The Appalachian region has been reported on, documented and studied quite a bit in the past 50 years since President Lyndon Johnson came to the region to declare a ‘war on poverty.’

But two friends, Shane Simmons of Johnson City, Tennessee, and Jason Barton of Dickinson County, Virginia, are hoping to make a documentary showing what’s good about the area.  They started The Appalachian Project, or TAP, earlier this year and are collecting stories from people who live in a specific part of Appalachia: the mountainous regions of Tennessee, Kentucky, Virginia, West Virginia and North Carolina.

TAP is looking for articulate older people willing to share interesting stories that highlight the region’s heritage and culture. Simmons and Barton mention coal miners, nurses, loggers and soldiers as good candidates.

“Anybody that has that interesting back story that can shed some light on how Appalachia used to be and in a positive light,” Barton said.

It’s important to Barton and Simmons to collect stories that are positive and they think that’s something Appalachians crave.

“Most people are here because we want to be here. We love the mountains, we love the privacy, we love the beauty, we love the community and family,” Simmons said. “That’s really important to show that side, that aspect of Appalachian people and culture because I think it doesn’t get told a lot”

Barton and Simmons are not documentary filmmakers, not even close. One is a banker, the other sells insurance. They were “called” to document Appalachia during a road trip last year to New Orleans. They took a break in Chattanooga, Tennessee, and meet a really interesting older man who seemed like he had a good story to tell.  Simmons said another goal of TAP is preserving the culture.

“Being Appalachian is somewhat of a culture and it seems like we’re losing a little bit of that identity,” he said. “And it’s good and it’s bad, social media and the world and America is becoming more homogenous, just because we watch the same shows and we all connect that way and you can make friends in other countries on line and that type of thing.”

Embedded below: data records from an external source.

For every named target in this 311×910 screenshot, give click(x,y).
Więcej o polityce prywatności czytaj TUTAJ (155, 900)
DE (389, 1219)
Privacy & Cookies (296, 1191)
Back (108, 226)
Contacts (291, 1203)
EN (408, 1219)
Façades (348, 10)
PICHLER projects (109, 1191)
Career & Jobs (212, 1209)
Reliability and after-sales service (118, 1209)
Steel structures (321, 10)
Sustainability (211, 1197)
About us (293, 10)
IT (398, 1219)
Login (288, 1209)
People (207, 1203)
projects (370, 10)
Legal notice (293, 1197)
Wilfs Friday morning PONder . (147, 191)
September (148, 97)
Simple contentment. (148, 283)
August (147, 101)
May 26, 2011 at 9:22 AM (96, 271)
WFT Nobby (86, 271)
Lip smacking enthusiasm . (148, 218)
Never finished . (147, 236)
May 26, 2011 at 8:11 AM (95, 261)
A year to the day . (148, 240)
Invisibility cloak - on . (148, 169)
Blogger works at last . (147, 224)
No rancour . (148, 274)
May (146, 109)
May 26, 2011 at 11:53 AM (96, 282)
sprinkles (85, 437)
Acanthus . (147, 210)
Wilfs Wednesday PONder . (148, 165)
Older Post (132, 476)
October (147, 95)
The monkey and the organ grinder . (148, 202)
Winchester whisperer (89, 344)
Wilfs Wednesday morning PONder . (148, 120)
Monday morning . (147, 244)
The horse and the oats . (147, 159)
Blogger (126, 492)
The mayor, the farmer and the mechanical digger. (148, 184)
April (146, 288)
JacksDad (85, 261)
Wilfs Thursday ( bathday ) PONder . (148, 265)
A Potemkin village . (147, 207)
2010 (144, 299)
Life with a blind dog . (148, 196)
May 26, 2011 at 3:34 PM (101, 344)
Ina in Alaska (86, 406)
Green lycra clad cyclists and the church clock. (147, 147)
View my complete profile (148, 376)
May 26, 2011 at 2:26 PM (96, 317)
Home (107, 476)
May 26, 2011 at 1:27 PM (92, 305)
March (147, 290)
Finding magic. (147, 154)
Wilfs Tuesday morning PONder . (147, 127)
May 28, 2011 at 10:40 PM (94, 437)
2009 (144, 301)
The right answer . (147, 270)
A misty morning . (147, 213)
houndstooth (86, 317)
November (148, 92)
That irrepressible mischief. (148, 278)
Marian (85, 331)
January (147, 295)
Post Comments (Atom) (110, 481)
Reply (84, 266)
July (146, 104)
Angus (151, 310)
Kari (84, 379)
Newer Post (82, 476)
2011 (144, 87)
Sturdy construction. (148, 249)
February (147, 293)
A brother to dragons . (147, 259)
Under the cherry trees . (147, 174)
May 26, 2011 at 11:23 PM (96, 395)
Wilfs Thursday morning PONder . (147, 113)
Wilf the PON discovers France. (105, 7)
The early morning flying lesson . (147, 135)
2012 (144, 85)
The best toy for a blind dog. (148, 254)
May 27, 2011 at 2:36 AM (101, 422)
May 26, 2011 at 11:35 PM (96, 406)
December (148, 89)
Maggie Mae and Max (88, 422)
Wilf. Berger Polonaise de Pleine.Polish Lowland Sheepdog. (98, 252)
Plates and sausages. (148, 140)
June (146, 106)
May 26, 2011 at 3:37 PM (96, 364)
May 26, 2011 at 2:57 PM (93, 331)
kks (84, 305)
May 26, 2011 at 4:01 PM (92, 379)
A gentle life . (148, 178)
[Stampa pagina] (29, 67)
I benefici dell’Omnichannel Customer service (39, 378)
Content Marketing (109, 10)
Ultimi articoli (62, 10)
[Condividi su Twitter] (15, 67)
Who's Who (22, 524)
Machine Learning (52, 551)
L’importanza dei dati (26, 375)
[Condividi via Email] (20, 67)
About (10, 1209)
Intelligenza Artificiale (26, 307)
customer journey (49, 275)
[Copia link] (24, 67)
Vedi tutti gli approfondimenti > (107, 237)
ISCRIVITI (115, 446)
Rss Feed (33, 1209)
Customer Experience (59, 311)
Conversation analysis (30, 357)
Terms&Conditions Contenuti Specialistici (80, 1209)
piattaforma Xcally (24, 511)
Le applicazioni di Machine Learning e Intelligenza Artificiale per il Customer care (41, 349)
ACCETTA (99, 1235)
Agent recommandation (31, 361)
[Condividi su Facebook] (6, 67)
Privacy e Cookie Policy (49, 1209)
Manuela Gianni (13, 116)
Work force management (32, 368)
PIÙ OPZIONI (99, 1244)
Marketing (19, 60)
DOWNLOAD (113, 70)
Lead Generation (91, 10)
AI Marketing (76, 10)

Simmons and Barton hope by putting the focus on collecting stories from older Appalachians they can help keep some of the traditions of the culture alive.

Simmons and Barton are finding people to interview through social networking. They’ve created a Facebook page, a sort of virtual meeting place where folks from the region can share stories, historical facts, photos, thoughts and ideas.

They say it’s also a great way to find potential interviewees for the documentary. And based on the response Appalachians are anxious to have their story told.

“The response has been overwhelming,” Barton said. “We get emails that say ‘your Facebook page alone has made me so much more aware of my heritage has made me so much more proud of where I come from.’”  

“People are looking for something to believe in and I think that’s what we’re trying to give them,” Simmons added. “We do believe in Appalachia, we believe in the people, we believe in where we’re from and we’re hoping that translates.”  

Simmons and Barton hope to continue collecting videotaped stories until the end of the year. They then plan to use these stories in the documentary.